Hsp90AB1在非小细胞肺癌中高表达并且与肺腺癌患者不良预后相关

Hsp90AB1 Protein is Overexpressed in Non-small Cell Lung Cancer Tissues and Associated with Poor Prognosis in Lung Adenocarcinoma Patients

背景与目的热休克蛋白90AB1(heat shock protein 90 k Da alpha,class B member 1,Hsp90AB1)是ATP依赖的高度保守的分子伴侣,在多种肿瘤细胞中过表达。在肿瘤发生发展的信号传导通路中起着重要作用的一些分子,如表皮生长因子受体(epidermal growth factor receptor,EGFR)、人类表皮生长因子受体-2(human epidermal growth factor receptor-2,HER2)等,均是Hsp90AB1的底物蛋白。Hsp90AB1与这些底物蛋白相互作用并参与细胞的多种病理生理过程。本研究通过检测Hsp90AB1在非小细胞肺癌(non-small cell lung cancer,NSCLC)组织中的蛋白表达情况以初步探讨其临床意义。方法采用组织微阵列和免疫组织化学染色的方法检测Hsp90AB1在213例NSCLC及相应癌旁正常肺组织中的蛋白表达,并分析Hsp90AB1的表达与NSCLC临床病理参数及患者预后的关系。结果 Hsp90AB1在肺癌组织中的表达水平(阳性率54.0%)高于在正常肺组织中的表达水平(阳性率0.0%,P<0.001)。Hsp90AB1在肺腺癌中的表达阳性率为61.2%,高于肺鳞癌组织37.9%(P=0.002),并且其高表达与肺腺癌患者的不良预后相关(P=0.032)。Hsp90AB1蛋白表达水平与临床分期、淋巴结转移、病理分级等因素无关(P>0.05)。结论 Hsp90AB1在NSCLC组织中高表达,并且其表达水平与肺癌的病理类型及肺腺癌患者总生存期相关。

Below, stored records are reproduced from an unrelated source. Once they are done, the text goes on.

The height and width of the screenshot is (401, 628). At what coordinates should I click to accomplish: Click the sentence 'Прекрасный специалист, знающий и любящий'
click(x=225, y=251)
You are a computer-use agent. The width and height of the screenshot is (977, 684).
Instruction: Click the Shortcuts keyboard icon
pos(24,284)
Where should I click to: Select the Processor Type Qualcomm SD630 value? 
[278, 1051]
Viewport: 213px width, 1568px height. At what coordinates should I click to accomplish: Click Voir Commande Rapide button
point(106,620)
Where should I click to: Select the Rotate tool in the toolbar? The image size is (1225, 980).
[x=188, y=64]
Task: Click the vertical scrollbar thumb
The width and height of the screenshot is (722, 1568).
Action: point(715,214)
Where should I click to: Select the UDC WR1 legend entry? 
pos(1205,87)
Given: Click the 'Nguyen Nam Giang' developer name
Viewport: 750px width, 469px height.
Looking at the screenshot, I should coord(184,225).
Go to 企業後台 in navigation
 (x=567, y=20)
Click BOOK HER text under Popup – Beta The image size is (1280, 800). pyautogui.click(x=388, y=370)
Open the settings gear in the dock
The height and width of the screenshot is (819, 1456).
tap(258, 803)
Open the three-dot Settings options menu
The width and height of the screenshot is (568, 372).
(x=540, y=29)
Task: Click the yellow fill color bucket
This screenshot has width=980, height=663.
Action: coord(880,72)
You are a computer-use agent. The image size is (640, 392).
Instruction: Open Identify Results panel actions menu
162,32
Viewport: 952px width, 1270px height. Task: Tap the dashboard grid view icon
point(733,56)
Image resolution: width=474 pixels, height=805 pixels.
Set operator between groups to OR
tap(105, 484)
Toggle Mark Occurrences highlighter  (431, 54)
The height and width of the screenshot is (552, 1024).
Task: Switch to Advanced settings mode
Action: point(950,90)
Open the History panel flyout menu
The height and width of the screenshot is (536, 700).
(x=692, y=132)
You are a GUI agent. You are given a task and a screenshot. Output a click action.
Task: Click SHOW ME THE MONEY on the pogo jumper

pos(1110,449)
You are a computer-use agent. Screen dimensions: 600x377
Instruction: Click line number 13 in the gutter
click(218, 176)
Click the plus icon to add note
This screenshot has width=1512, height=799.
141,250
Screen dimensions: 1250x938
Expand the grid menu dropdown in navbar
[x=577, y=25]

Background and objective Heat shock protein 90 k Da alpha, class B member 1(Hsp90AB1) is highly conserved ATP-dependent molecular chaperone, and over-expressed in a variety of tumor cells. Some molecules that play important roles in tumor development signaling pathways such as epidermal growth factor receptor(EGFR), human epidermal growth factor receptor-2(HER2) are Hsp90AB1 client proteins. Hsp90AB1 interact with these client proteins and participate in a variety of pathophysiological processes of cells. The aim of this study is to detect the expression of Hsp90AB1 in non-small cell lung cancer(NSCLC) tissues, and explore its clinical significance. Methods The expression of Hsp90AB1 in 213 NSCLC tissues and 147 normal lung tissues was detected by tissue microarray and immunohistochemical staining method, and the relationship of Hsp90AB1 expression with clinicopathological parameters and prognosis of NSCLC patients were analyzed. Results The expression level of Hsp90AB1 in lung cancer tissues(positive rate of 54.0%) was significantly higher than that in normal lung tissue(positive rate of 0.0%, P<0.001). The positive expression rate of Hsp90AB1 in lung adenocarcinoma tissues(61.2%) was significantly higher than that in lung squamous cell carcinoma tissues(37.9%)(P=0.002), and its over-expression was associated with poor prognosis in lung adenocarcinoma patients(P=0.032). The expression level of Hsp90AB1 had no significant correlation with clinical stage, lymph node metastasis, pathological grade or other factors(P>0.05). ConclusionHsp90AB1 protein was over-expressed in NSCLC tissues, and was associated with lung cancer pathological type and overall survival in lung adenocarcinoma patients.